Avec La Corea Pedro Olea signe un drame souvent poignant, désespéré situé dans une Madrid sombre, nocturne loin des clichés cartes postales, que le metteur en scène boucle d'un no happy end inattendu un peu comme s'il voulait signifier qu'il n'y a aucune issue pour cette jeunesse venue se perdre innocemment dans les illusions des grandes métropoles. Mis en scène avec une certaine émotion La Corea évite tout excès qu'un telle intrigue aurait
facilement amener.
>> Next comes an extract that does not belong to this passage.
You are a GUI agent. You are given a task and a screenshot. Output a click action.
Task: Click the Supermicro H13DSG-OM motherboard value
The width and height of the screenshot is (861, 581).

Olea reste toujours sobre, pudique, tendre même lors des scènes de sexe, ne se permet aucune gratuité pas même sexuelle, préférant plus suggérer que montrer au risque de décevoir ceux qui espéraient un peu plus de débauche visuelle. On y retrouve la patte du réalisateur, qui à l'audace de ses confrères a toujours préféré éviter le scabreux afin de rester dans un cinéma tout public malgré les thèmes abordés. On ne pourra qu'être touché par la relation entre l'adolescent et La Corea, femme déchirée entre l'amour qu'elle porte en elle, la souffrance de son passé et la rigidité exigée par ses activités de maquerelle. Joliment dessinée cette relation au départ vicieuse, malsaine se transforme en quelque
chose de beau, un amour sincère égaré au milieu de cette perversion qui finalement mènera à la perte de Toni lors d'un final violent, cruel, à l'image même de cette Madrid nocturne.
L'interprétation est à la hauteur du film, forte. La grande Queta Claver est une Corea touchante, sincère, tout comme Encarna Paso. Pour son premier film le jeune Angel Pardo, tout juste 20 ans, est excellent dans le rôle de Toni qu'on pourra entrevoir non seulement en slip blanc mais aussi rapidement nu pour notre plus grand bonheur lors de ses ébats avec la jeune Vicky. On pourra le retrouver nu dans les controversés El diputado et Los placeres ocultos de Eloy de La Iglesia. Gonzalo De Castro (Paco), figure mythique de la télévision
espagnole dont c'était également le premier film, irradie l'écran de par sa juvénile beauté de jeune madrilène, osant une sortie de douche renversante. Cristina Galbo, l'ex-épouse de Peter Lee Lawrence et figure récurrente de l'horreur espagnole (La résidence, Qu'avez vous fait à Solange, Le massacre des morts vivants....), interprète avec conviction Vicky.
Plongée dans l'univers des gigolos bas de gamme, des cougars pour mineurs La Corea, loin des excès d'un certain cinéma ibérique, est un bel exemple de la carrière du cinéaste, un film tout en émotion, jamais scandaleux, qui dépeint tout un pan de la misère sociale de nos grandes métropoles dans les années 70. Si La Corea n'est pas un chef d'oeuvre il n'en demeure pas moins un très beau film que l'amateur prendra plaisir à découvrir.